97 F.3d 1461
NOTICE: Ninth Circuit Rule 36-3 provides that dispositions other than opinions or orders designated for publication are not precedential and should not be cited except when relevant under the doctrines of law of the case, res judicata, or collateral estoppel.
UNITED STATES of America, Plaintiff-Appellee,
v.
Antonio Espinoza PEREZ, Defendant-Appellant.
No. 96-35090.
United States Court of Appeals, Ninth Circuit.
Submitted Sept. 23, 1996.*
Decided Sept. 25, 1996.
Before: FLETCHER, BRUNETTI, and NOONAN, Circuit Judges.
MEMORANDUM**
Antonio Espinoza Perez appeals pro se the district court's denial of his 28 U.S.C. § 2255 motion to vacate his 57-month sentence for distribution of cocaine in violation of 21 U.S.C. § 841(a)(1). Perez contends that: (1) the district court erred by using an incorrect version of the Sentencing Guidelines to determine his sentence and by failing to give him a three-level adjustment for acceptance of responsibility; (2) his counsel was ineffective for failing to object to the district court's use of incorrect Guidelines; (3) his counsel was ineffective for failing to seek a three-level adjustment for acceptance of responsibility; and (4) the government breached its plea agreement. We have jurisdiction pursuant to 28 U.S.C. §§ 1291 and 2255. We review de novo the district court's denial of a section 2255 motion, Sanchez v. United States, 50 F.3d 1448, 1451-52 (9th Cir.1995), and affirm.

* TASK GOAL *
Copy the part of the court memorandum starting at "97 F.3d 1461" and ending at "Sept. 25, 1996.", word for word. The records that come next are separate material and have no connection to the court memorandum.

* EXTRACTED MATERIAL *
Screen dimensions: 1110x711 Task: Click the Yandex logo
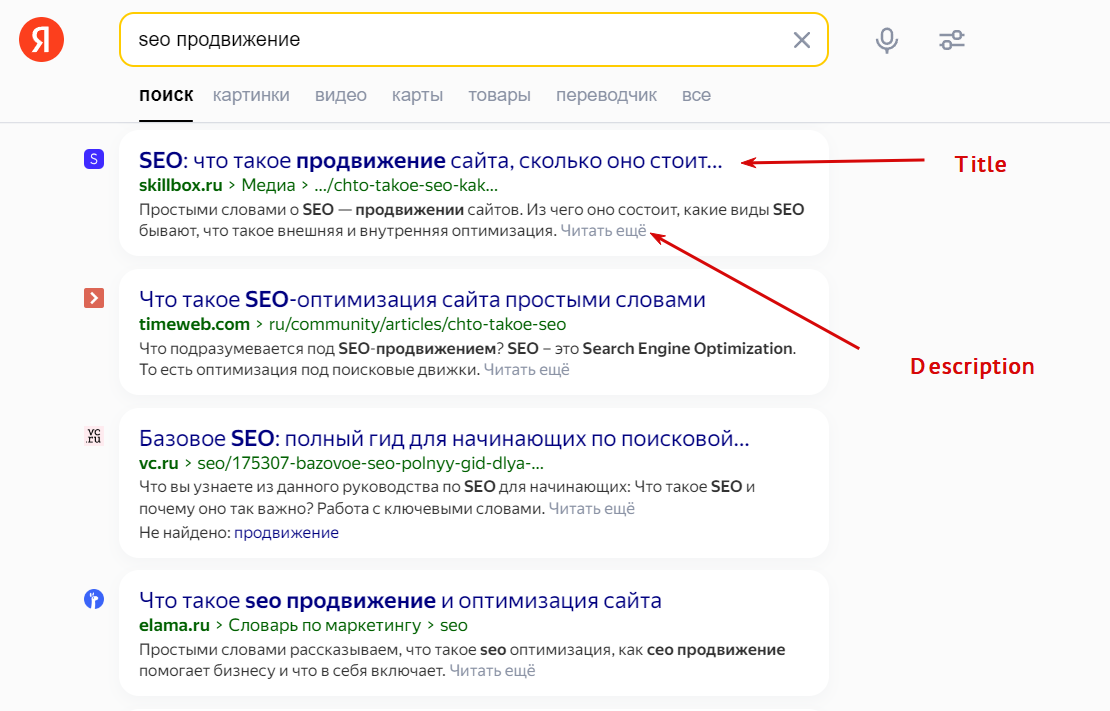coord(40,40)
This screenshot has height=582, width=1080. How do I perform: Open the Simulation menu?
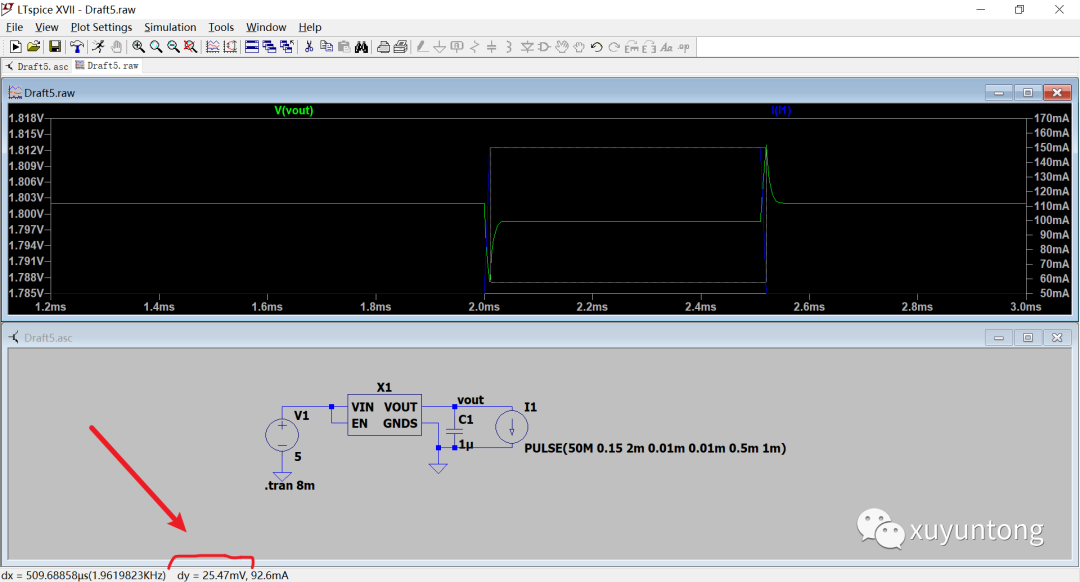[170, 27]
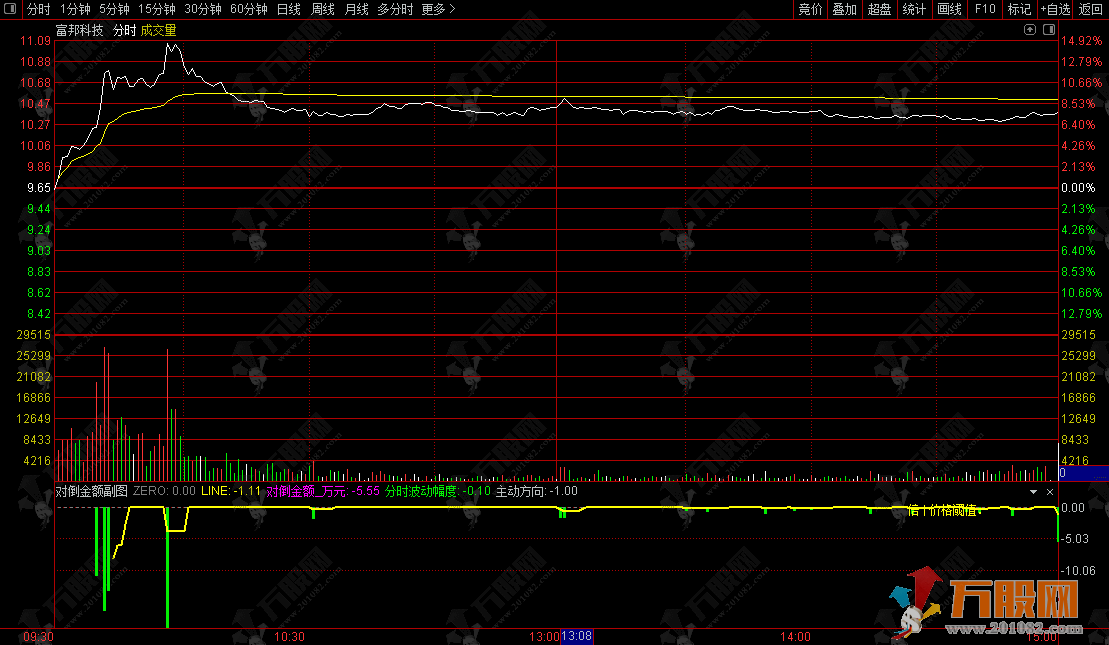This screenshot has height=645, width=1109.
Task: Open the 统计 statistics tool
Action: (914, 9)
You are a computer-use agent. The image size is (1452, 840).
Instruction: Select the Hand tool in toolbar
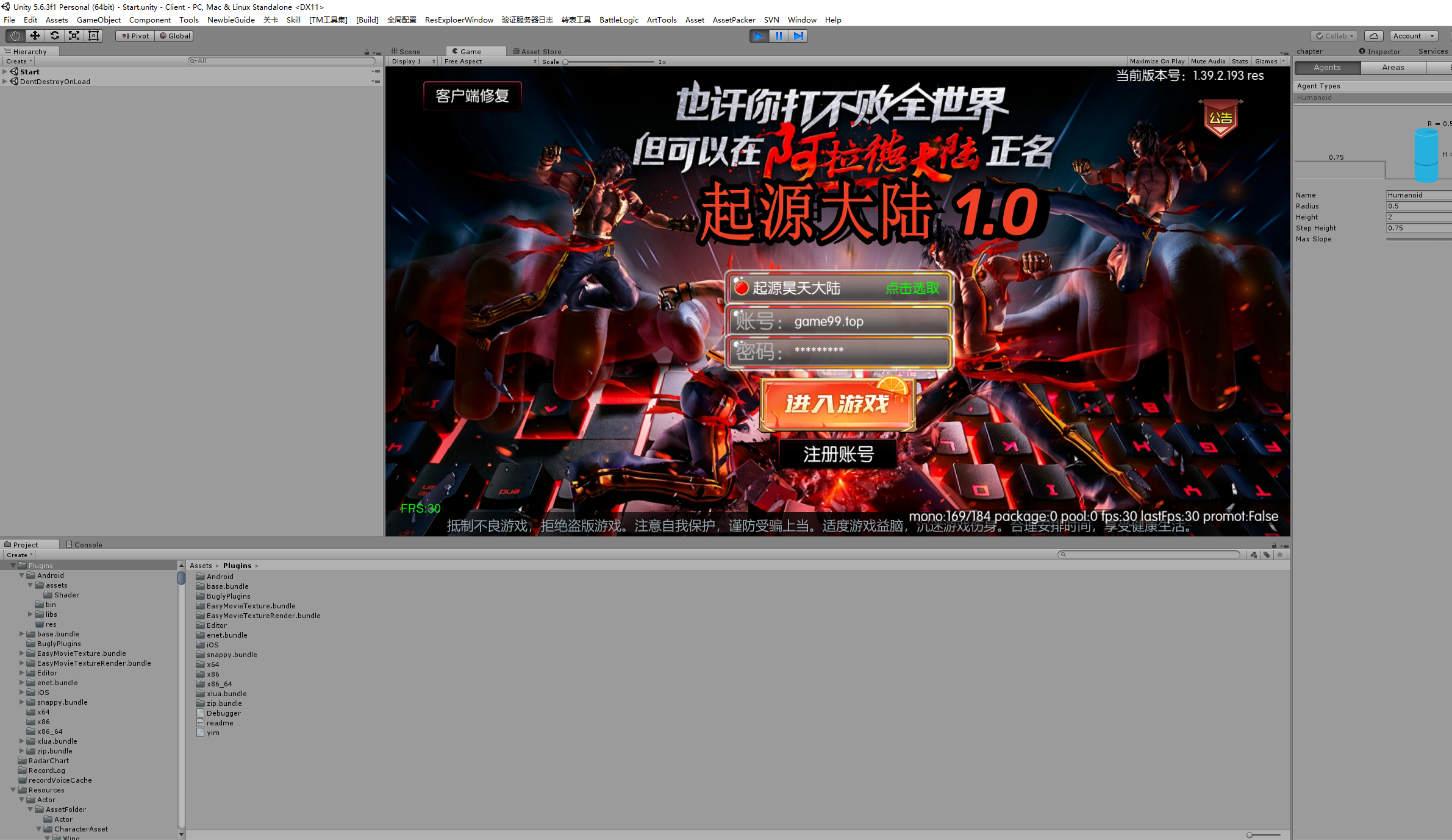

* REPLY *
97 F.3d 1461
NOTICE: Ninth Circuit Rule 36-3 provides that dispositions other than opinions or orders designated for publication are not precedential and should not be cited except when relevant under the doctrines of law of the case, res judicata, or collateral estoppel.
UNITED STATES of America, Plaintiff-Appellee,
v.
Antonio Espinoza PEREZ, Defendant-Appellant.
No. 96-35090.
United States Court of Appeals, Ninth Circuit.
Submitted Sept. 23, 1996.*
Decided Sept. 25, 1996.